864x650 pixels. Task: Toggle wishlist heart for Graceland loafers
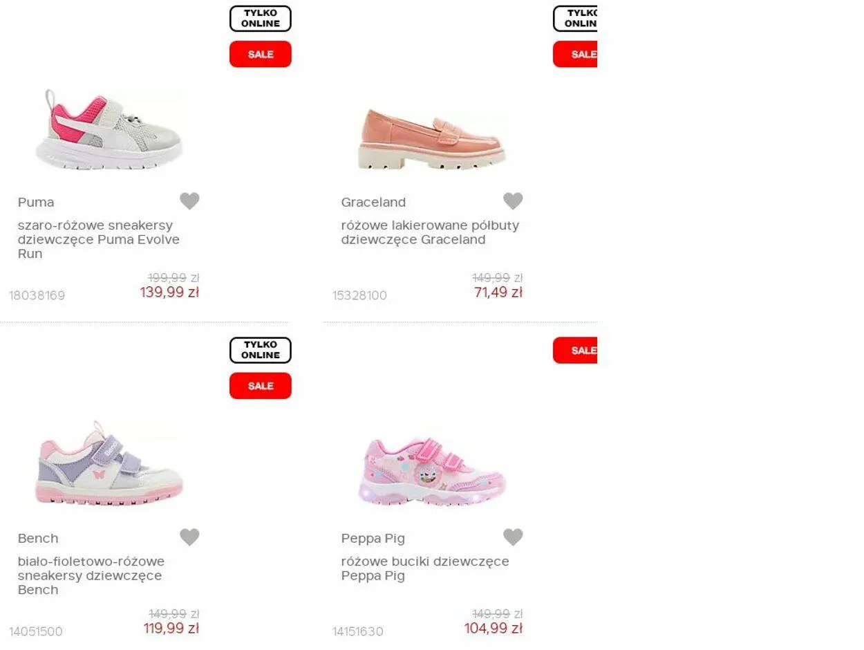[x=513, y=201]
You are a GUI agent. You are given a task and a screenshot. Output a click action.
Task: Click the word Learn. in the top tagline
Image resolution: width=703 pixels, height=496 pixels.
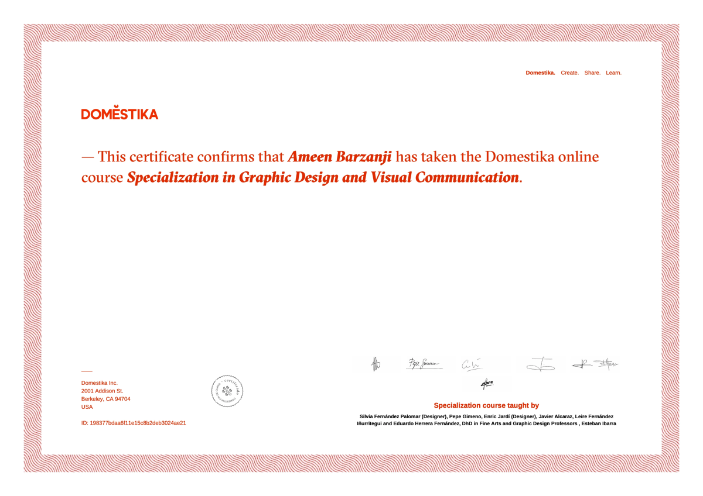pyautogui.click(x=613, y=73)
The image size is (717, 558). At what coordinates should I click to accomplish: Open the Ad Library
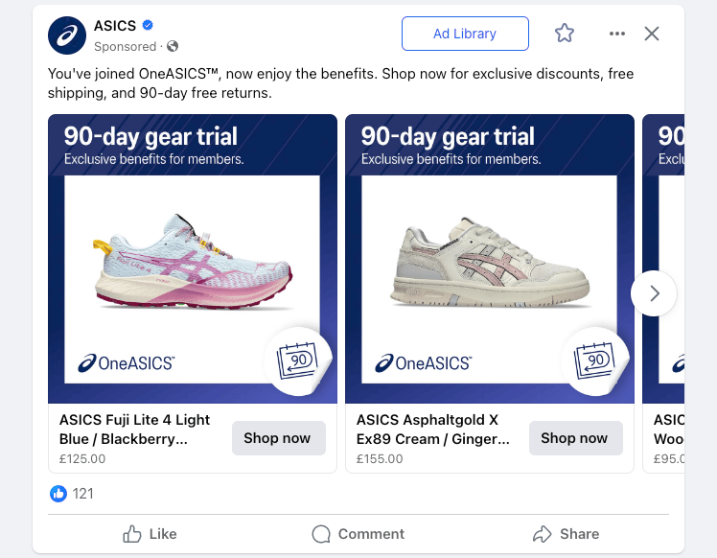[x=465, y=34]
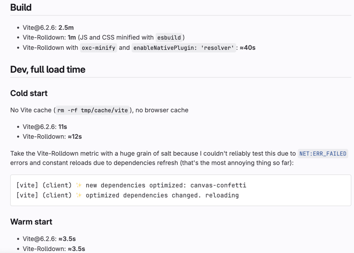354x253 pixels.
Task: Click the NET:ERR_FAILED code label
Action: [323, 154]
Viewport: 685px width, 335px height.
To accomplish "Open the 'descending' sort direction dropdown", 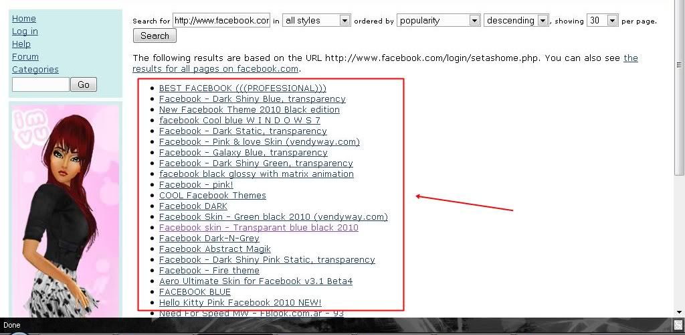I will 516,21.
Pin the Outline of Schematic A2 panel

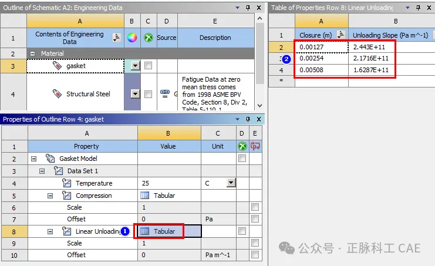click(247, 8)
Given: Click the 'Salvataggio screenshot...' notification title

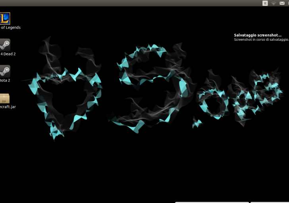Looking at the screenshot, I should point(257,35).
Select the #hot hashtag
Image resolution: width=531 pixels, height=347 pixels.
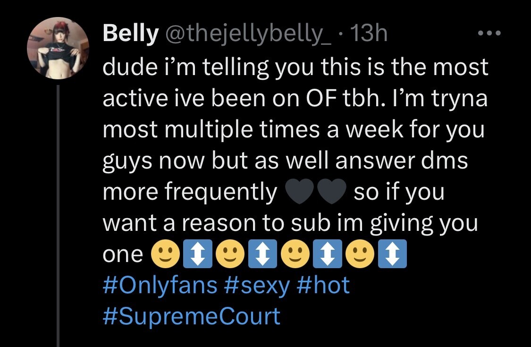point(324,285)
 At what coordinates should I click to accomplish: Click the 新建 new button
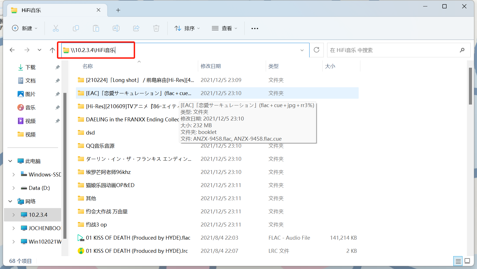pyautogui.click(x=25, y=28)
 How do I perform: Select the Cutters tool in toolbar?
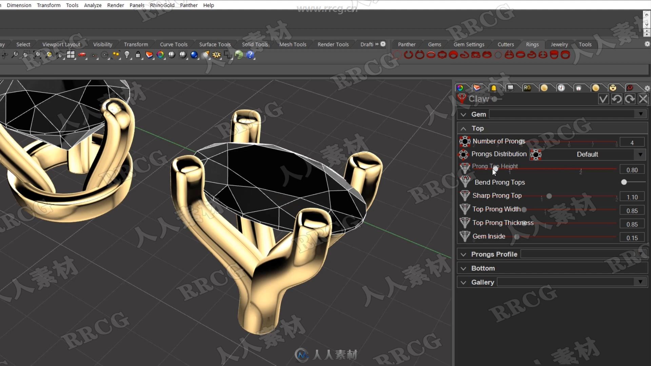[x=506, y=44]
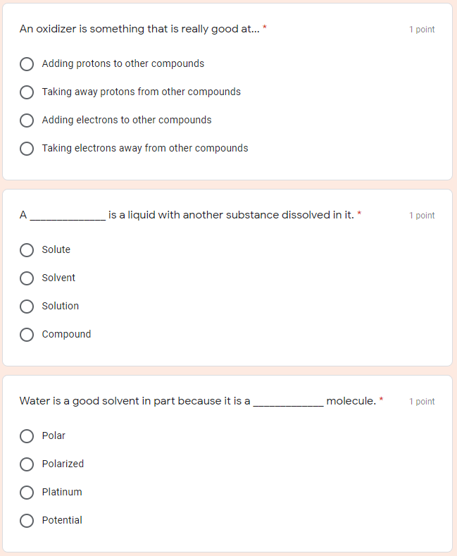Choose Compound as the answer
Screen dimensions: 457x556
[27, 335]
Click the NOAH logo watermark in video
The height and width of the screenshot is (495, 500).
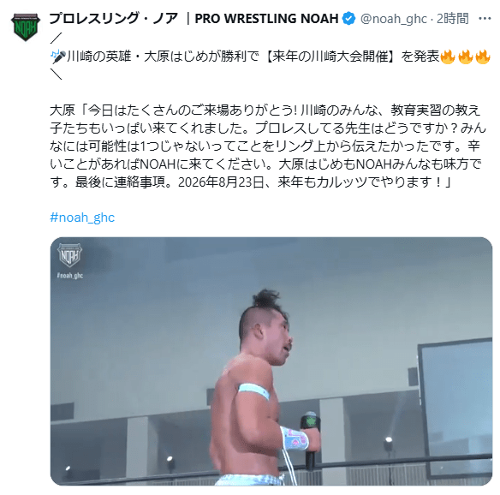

## WHAT IS BEING ASKED
Can you copy out the listing above word for word, starting with the line that contains "Select the #hot hashtag" and going on through the end of the listing, with both ends included and the pictures left out?

## ANSWER TO THIS PROBLEM
Select the #hot hashtag
Image resolution: width=531 pixels, height=347 pixels.
point(324,285)
 At what coordinates should I click to accomplish: Click the 新建 new button
pyautogui.click(x=25, y=28)
 How do I perform: Select the Cutters tool in toolbar?
[x=506, y=44]
Choose Compound as the answer
Screen dimensions: 457x556
[27, 335]
Click the NOAH logo watermark in video
The height and width of the screenshot is (495, 500).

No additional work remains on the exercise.